───── Data for this task
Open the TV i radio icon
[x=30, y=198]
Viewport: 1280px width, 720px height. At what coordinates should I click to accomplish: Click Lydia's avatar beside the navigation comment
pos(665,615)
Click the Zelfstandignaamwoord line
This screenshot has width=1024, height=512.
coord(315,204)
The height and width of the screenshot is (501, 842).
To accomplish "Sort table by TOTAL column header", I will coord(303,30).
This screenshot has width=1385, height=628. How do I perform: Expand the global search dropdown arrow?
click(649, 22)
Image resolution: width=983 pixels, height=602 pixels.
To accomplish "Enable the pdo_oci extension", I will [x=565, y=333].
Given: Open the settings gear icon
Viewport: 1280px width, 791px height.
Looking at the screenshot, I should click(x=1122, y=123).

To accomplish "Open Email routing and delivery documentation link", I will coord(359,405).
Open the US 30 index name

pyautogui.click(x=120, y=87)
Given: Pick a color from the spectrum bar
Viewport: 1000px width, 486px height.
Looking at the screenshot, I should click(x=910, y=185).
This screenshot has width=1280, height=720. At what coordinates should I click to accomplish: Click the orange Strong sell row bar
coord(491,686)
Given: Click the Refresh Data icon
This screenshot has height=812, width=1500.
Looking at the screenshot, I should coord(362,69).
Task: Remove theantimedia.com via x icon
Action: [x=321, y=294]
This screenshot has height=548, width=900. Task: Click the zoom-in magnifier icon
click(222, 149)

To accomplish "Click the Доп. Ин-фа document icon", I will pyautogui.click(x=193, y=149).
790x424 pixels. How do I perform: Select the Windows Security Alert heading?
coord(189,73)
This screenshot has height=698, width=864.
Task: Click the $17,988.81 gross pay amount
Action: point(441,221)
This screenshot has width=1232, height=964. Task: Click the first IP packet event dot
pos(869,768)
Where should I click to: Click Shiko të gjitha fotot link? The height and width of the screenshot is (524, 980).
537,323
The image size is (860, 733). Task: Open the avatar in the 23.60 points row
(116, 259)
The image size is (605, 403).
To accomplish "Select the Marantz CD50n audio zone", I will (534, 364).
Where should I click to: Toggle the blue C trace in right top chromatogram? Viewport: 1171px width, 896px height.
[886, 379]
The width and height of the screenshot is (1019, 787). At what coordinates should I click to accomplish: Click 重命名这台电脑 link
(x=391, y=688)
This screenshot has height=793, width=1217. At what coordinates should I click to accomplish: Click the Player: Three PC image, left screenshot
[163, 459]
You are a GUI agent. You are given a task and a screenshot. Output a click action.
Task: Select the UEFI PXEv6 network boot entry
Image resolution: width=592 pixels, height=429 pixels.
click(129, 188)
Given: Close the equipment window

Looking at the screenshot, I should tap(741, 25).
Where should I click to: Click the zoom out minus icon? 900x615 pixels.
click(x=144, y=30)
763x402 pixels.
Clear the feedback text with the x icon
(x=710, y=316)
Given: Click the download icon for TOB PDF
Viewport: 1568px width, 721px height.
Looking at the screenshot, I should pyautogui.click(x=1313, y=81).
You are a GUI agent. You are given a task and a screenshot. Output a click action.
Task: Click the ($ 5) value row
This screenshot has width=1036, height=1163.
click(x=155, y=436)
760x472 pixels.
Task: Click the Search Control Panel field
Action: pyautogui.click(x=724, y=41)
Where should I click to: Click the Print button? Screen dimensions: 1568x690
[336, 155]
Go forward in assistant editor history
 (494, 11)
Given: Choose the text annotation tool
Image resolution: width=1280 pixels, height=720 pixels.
──────────
• Description of the task:
Output all of the entries, exactly as they are written.

• Response below:
Open the TV i radio icon
[x=30, y=198]
Viewport: 1280px width, 720px height. At what coordinates should I click to accomplish: Click Lydia's avatar beside the navigation comment
pos(665,615)
Click the Zelfstandignaamwoord line
This screenshot has width=1024, height=512.
coord(315,204)
The height and width of the screenshot is (501, 842).
To accomplish "Sort table by TOTAL column header", I will coord(303,30).
This screenshot has width=1385, height=628. How do I perform: Expand the global search dropdown arrow?
click(649, 22)
Image resolution: width=983 pixels, height=602 pixels.
To accomplish "Enable the pdo_oci extension", I will [x=565, y=333].
Given: Open the settings gear icon
Viewport: 1280px width, 791px height.
Looking at the screenshot, I should click(x=1122, y=123).

To accomplish "Open Email routing and delivery documentation link", I will coord(359,405).
Open the US 30 index name

pyautogui.click(x=120, y=87)
Given: Pick a color from the spectrum bar
Viewport: 1000px width, 486px height.
Looking at the screenshot, I should click(x=910, y=185).
This screenshot has width=1280, height=720. At what coordinates should I click to accomplish: Click the orange Strong sell row bar
coord(491,686)
Given: Click the Refresh Data icon
This screenshot has height=812, width=1500.
Looking at the screenshot, I should coord(362,69).
Task: Remove theantimedia.com via x icon
Action: [x=321, y=294]
This screenshot has height=548, width=900. Task: Click the zoom-in magnifier icon
click(222, 149)

To accomplish "Click the Доп. Ин-фа document icon", I will pyautogui.click(x=193, y=149).
790x424 pixels. How do I perform: Select the Windows Security Alert heading?
coord(189,73)
This screenshot has height=698, width=864.
Task: Click the $17,988.81 gross pay amount
Action: point(441,221)
This screenshot has width=1232, height=964. Task: Click the first IP packet event dot
pos(869,768)
Where should I click to: Click Shiko të gjitha fotot link? The height and width of the screenshot is (524, 980).
537,323
The image size is (860, 733). Task: Open the avatar in the 23.60 points row
(116, 259)
The image size is (605, 403).
To accomplish "Select the Marantz CD50n audio zone", I will (534, 364).
Where should I click to: Toggle the blue C trace in right top chromatogram? Viewport: 1171px width, 896px height.
[886, 379]
The width and height of the screenshot is (1019, 787). At what coordinates should I click to accomplish: Click 重命名这台电脑 link
(x=391, y=688)
This screenshot has height=793, width=1217. At what coordinates should I click to accomplish: Click the Player: Three PC image, left screenshot
[163, 459]
You are a GUI agent. You are given a task and a screenshot. Output a click action.
Task: Select the UEFI PXEv6 network boot entry
Image resolution: width=592 pixels, height=429 pixels.
click(129, 188)
Given: Close the equipment window

Looking at the screenshot, I should tap(741, 25).
Where should I click to: Click the zoom out minus icon? 900x615 pixels.
click(x=144, y=30)
763x402 pixels.
Clear the feedback text with the x icon
(x=710, y=316)
Given: Click the download icon for TOB PDF
Viewport: 1568px width, 721px height.
Looking at the screenshot, I should pyautogui.click(x=1313, y=81).
You are a GUI agent. You are given a task and a screenshot. Output a click action.
Task: Click the ($ 5) value row
This screenshot has width=1036, height=1163.
click(x=155, y=436)
760x472 pixels.
Task: Click the Search Control Panel field
Action: pyautogui.click(x=724, y=41)
Where should I click to: Click the Print button? Screen dimensions: 1568x690
[336, 155]
Go forward in assistant editor history
 (494, 11)
Given: Choose the text annotation tool
Image resolution: width=1280 pixels, height=720 pixels.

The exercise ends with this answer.